Crier à la transparence absolue, c'est monter trop vite en généralité.
La démocratie repose sur le contrôle, la demande d'informations est une sorte de contre-feu face aux excès de la communication entre les mains du pouvoir. On est dans la foulée du journalisme d'investigation, où des sources privilégiées pouvaient marquer leur distance par rapport à une politique suivie.
PF cite l'exemple des papiers du Pentagone en 1971, au temps de la photocopie.
Des menaces sur la vie privée ?
Big Brother, ce sont les Etats (la Stasi) ou les entreprises. Les dangers sont connus, et le droit peut être mobilisé.
DC : Les individus choisissent de s'exposer, ils ne sont pas aussi naïfs. Sur Facebook, ils savent distinguer le mur et les infos protégées (sauf du propriétaire). Jongler entre la parade et la dissimulation, c'est un nouveau jeu dans les pratiques sociales...

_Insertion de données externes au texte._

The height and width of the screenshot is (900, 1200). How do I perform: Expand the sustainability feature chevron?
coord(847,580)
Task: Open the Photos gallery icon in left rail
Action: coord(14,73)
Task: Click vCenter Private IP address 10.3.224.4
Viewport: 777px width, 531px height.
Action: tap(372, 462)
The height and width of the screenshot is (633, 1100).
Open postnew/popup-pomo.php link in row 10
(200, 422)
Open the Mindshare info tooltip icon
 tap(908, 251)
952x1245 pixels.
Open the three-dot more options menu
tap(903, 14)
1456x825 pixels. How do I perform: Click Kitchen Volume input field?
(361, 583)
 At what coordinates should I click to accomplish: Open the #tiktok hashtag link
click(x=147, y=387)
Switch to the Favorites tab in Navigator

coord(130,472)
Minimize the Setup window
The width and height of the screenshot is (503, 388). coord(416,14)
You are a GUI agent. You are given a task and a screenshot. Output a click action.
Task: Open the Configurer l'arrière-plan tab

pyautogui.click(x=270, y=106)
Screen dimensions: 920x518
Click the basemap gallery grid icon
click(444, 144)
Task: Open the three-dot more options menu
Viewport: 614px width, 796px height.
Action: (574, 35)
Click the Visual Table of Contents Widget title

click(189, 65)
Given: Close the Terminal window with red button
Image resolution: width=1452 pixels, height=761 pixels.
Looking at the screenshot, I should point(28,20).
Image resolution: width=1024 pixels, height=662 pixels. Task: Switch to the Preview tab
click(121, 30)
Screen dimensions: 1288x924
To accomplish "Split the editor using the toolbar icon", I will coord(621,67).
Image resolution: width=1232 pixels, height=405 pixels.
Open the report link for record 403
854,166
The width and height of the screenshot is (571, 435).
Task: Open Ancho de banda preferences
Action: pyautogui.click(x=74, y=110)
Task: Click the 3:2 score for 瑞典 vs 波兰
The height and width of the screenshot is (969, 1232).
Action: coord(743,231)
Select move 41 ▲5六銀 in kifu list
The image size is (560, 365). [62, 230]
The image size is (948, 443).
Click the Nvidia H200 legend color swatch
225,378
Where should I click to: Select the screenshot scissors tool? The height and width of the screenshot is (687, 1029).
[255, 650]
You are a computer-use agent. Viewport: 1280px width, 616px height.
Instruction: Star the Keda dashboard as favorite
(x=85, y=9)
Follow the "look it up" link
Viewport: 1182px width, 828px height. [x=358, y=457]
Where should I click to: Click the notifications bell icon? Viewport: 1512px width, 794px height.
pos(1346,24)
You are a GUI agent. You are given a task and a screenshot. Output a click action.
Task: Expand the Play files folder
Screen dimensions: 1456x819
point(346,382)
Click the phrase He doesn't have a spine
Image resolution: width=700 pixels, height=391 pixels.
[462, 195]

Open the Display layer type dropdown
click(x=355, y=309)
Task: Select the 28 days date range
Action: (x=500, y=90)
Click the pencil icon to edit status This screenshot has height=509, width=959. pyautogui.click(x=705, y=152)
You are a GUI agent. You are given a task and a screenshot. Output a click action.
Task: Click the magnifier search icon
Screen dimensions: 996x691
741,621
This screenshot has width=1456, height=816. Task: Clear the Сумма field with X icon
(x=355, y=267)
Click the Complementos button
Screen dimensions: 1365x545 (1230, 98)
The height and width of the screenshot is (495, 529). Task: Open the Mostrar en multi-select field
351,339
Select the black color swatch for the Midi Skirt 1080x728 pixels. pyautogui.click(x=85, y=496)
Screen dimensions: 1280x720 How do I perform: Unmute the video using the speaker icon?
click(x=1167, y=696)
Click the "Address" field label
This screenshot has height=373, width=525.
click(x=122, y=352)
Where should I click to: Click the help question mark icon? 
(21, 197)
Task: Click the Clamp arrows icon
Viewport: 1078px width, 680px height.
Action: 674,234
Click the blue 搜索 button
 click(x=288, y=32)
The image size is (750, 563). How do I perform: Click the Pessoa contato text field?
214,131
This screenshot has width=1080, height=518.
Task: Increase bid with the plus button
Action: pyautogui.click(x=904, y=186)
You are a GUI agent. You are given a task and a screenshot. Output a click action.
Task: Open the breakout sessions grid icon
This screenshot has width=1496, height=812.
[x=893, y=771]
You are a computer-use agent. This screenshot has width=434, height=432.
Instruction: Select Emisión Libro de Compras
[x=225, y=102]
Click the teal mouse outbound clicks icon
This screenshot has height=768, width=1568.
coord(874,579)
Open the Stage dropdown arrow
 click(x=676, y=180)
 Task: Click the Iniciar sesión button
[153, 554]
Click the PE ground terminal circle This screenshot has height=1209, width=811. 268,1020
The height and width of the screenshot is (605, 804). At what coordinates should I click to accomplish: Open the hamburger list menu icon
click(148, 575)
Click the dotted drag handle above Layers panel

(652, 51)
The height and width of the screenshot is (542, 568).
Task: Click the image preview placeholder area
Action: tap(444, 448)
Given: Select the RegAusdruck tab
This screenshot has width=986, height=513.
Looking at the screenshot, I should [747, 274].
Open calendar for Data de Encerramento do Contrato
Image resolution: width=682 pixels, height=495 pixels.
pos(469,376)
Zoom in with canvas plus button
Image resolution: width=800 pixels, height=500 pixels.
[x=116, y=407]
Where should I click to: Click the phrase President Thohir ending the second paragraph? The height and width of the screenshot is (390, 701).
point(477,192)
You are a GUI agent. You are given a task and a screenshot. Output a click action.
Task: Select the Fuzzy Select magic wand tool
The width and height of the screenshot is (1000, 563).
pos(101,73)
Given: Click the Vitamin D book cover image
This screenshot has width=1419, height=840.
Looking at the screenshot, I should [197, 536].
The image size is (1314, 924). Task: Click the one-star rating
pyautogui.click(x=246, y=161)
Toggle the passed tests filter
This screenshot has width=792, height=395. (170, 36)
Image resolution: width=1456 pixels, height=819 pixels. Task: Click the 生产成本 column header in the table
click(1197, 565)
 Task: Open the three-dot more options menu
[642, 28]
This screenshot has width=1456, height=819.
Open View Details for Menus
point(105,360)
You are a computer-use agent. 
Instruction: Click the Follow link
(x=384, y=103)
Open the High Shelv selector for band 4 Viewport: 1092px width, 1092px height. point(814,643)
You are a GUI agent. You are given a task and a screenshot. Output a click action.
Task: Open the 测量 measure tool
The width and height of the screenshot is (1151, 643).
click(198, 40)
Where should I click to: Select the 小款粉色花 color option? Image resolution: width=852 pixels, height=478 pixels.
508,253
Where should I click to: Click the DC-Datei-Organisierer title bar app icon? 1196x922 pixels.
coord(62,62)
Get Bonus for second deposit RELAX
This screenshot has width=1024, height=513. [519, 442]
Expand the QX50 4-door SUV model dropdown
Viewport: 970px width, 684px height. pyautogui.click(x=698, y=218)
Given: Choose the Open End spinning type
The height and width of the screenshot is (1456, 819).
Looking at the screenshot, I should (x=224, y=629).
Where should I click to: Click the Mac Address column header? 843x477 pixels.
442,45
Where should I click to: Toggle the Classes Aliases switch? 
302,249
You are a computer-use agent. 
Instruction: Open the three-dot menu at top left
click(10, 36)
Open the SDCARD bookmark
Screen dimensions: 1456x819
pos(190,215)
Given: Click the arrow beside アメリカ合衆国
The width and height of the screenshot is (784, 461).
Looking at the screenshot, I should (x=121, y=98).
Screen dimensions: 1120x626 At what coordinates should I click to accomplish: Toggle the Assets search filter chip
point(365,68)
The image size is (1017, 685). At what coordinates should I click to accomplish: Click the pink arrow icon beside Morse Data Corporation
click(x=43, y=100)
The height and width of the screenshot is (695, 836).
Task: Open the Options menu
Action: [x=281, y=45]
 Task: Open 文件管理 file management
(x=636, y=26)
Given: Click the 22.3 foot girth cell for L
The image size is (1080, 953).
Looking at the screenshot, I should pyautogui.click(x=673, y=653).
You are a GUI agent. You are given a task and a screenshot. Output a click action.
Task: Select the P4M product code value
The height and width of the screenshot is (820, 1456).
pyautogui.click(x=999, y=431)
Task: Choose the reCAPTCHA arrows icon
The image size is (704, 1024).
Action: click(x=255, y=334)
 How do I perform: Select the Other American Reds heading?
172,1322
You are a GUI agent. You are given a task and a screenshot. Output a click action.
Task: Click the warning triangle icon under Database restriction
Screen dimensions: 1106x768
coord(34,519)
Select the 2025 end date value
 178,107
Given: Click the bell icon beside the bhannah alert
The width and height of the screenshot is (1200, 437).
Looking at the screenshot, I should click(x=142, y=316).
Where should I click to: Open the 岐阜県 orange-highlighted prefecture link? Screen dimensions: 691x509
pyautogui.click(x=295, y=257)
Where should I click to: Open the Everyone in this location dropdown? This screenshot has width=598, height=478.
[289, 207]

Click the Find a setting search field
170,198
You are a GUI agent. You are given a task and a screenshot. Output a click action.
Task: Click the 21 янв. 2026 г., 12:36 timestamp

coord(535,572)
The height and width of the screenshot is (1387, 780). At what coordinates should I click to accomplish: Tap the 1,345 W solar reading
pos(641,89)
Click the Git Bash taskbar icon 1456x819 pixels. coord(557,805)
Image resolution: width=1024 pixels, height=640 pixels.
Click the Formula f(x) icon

Utiliser la vie privée comme arme stratégique, les politiques n'ont pas attendu internet pour le faire. Ils ont commencé avec la TV et la Téléréalité.
Les sites extrémistes ?
PF ne veut pas exagérer leur audience.
Il préfère la solution américaine (liberté et contradiction portée par les autres citoyens) à la solution française (une loi pour chaque dérive possible)
L'autorégulation ?
DC : L'idée de l'autorégulation est au coeur d'internet, elle fait un pari : dès qu'on donne à la société civile des pouvoirs d'expression et de coordination autonome, on a l'impression qu'entre l'Etat et le marché, il n'y a pas d'espace. Or ce qui est en train de s'inventer - et c'est très présent dans la culture des amateurs - c'est l'idée d'un troisième modèle. Il y a une société civile qui s'auto-organise, qui produit des biens communs. Il y a des formes d'association dans lesquels on n'est pas obligé, pour remplir des services pour le public ou des services communs (Wikipedia ou le logiciel libre), de passer par le marché ou l'Etat. Cette auto-organisation est encore très fragile et imparfaite, mais elle monte en puissance.
Dans cet espace, le filtrage des informations n'est pas fait à priori par des journalistes de métier (qui jouent le rôle de gatekeepers), mais à postériori par les internautes. Donc internet n'est pas cette vaste poubelle si souvent dénoncée. Bien sûr un journaliste pourra lancer une rumeur et lui donner crédit. Mais ce que font les internautes (et aussi le Page Rank de Google), c'est de voter. Collectivement, les internautes produisent une crédibilité commune, et ils sont généralement très vigilants quant à l'intérêt et à la véracité de l'information.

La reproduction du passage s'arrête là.